D: I did a residency in rural Manitoba visiting churches built by Ukrainian immigrants and I visited around 40 churches that look just like the church in the movie. They are beautiful, immaculate, and kept to perfection since the 1900s ut opened only once a year. They were built by Ukrainian immigrants who constructed the same buildings they had back home. This shows how many Ukrainians are in the area, they just don’t go to church. The Ukrainian cathedral in the movie should be filled with Ukrainian, because more than a house of worship, it is a house of culture. When you come to a foreign place, the symbol of the church becomes very important to you. The cathedral breaks the horizon like a massive divinity in the middle of a Winnipeg parking lot. It also brings up the question: if Ukrainians that were here before Eva valued their culture to the point of erecting this cathedral, where are they now? The Ukrainian diaspora has expanded to other parts of the city. Their diaspora has subgroups across Winnipeg, and this was even before the war! I deliberately didn’t give Eva a reason to come to Winnipeg, she was just looking for a new life. That doesn’t mean she didn’t want the life she had, it just happens to be this way. I don’t think the movie will ever age, it keeps being relevant, we shot it before COVID-19, and we shot it before the war.

J: How do you balance the quantity of information we receive and the information the character received?

D: The whole movie was originally meant to be without subtitles at all. However, to make the audience relate to Eva we decided to add subtitles to her dialogue. We needed to hook the spectators to Eva’s story from the get-go, it was important to us to build this relationship with the audience. We all needed to understand Eva. Just seeing the way the changes in her attitude and words, really makes the journey worthwhile. 

And all of this is not to disregard any other languages and their significance to the culture. Someone might know three or four languages but no one would possibly know 30 languages, so it makes everyone’s experience the same, a levelled universal experience. 

I feel down the road the movie will return without subtitles. When you don’t know a language in real life, you just keep going. 

J: What were the challenges and responsibilities of working with so many languages? 

D: I wanted to offer first Canadians the opportunity to be in a movie just being themselves, speaking their language, and bringing their own experience to an actual movie. No one was a trained actor, but I trusted them. I directed them to be themselves because they already have their own lives! Yuliia also brought her own experience into Eva’s character, and her life is reflected directly in the movie. The whole process the characters underwent was not acting. I didn’t want anyone to act, there was a naturalism and comfort that you just cannot direct. When you watch it you understand that what they are saying in their language is exactly what you think they are saying. In short, if we spend some time with one another and try to understand one another, we can reach that point.

We are supposed to be so different from one another, but the whole point is being intimate by foreignness.
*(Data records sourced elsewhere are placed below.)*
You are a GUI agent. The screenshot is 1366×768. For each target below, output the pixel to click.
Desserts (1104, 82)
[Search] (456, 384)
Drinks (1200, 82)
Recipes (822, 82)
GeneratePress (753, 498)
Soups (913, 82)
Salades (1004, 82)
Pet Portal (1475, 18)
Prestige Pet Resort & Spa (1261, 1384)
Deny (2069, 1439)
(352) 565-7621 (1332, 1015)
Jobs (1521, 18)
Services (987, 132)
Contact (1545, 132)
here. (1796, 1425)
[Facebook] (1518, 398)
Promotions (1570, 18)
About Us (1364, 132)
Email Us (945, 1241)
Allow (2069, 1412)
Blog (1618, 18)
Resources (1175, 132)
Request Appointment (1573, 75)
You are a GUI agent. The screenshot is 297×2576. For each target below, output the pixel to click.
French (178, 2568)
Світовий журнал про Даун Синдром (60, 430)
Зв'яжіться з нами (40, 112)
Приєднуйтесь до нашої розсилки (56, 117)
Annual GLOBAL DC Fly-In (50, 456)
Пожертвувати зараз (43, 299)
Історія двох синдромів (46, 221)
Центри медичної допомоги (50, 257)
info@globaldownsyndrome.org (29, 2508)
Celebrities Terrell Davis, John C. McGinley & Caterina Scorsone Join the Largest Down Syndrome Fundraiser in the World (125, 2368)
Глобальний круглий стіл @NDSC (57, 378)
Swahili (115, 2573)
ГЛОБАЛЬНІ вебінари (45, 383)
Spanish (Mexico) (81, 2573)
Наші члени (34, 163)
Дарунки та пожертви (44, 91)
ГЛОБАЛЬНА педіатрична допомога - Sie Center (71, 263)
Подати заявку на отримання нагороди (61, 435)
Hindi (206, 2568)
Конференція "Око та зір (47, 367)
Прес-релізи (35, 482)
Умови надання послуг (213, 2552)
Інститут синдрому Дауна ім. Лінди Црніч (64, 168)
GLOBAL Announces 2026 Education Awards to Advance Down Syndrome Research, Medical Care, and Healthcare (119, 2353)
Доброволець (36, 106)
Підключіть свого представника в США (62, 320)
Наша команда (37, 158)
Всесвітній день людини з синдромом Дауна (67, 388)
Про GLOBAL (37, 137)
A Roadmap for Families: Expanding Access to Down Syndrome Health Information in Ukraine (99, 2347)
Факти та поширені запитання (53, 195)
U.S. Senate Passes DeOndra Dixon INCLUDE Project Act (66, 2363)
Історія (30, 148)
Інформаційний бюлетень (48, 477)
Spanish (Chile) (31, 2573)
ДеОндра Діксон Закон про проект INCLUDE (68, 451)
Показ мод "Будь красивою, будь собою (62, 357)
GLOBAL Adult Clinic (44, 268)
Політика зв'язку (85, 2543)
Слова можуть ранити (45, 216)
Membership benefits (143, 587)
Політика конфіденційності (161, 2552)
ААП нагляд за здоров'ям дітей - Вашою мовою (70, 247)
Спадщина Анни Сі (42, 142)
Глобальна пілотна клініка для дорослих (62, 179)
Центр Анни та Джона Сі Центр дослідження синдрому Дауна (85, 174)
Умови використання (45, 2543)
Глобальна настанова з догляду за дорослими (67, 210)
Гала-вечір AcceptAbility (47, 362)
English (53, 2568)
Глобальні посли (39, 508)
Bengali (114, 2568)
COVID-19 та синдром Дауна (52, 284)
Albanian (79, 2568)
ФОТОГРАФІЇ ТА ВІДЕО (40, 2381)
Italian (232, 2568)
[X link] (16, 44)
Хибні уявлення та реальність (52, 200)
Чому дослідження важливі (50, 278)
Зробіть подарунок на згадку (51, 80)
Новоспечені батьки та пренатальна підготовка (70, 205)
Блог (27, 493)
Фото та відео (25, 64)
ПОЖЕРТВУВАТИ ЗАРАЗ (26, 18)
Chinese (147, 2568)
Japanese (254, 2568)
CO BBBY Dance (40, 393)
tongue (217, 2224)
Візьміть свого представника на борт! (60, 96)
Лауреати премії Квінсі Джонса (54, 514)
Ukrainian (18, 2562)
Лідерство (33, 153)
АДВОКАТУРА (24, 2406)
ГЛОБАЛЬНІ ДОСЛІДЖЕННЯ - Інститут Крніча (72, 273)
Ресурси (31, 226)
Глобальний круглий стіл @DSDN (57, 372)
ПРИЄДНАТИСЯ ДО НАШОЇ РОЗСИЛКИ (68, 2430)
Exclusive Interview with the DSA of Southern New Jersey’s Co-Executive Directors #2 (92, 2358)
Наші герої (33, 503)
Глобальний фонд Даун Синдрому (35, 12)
We are all living the same lives. Language is just part of our identity but if you remove that barrier, Eva could’ve been friends with any of the immigrants she met. It wasn’t a movie about cameras, lights, trailers and catering, it was a movie about working with humans, and uncovering feelings through communication. I only cared about the psychological connection with the audience, anything that opposed that I didn’t want in my movie.

. . .

Deco Dawson’s film expands beyond any cinematic quality I can denominate it with. It is, like he well said, a human experience, an experiment in communication and connection. Diaspora will indeed challenge the audience, its structure is not conventional and its content might pose as inapproachable, however, once you stop resisting and soak it all in, Deco’s film is a rare gem. I am glad I had not only the opportunity to see it but to conversate with the mind behind it.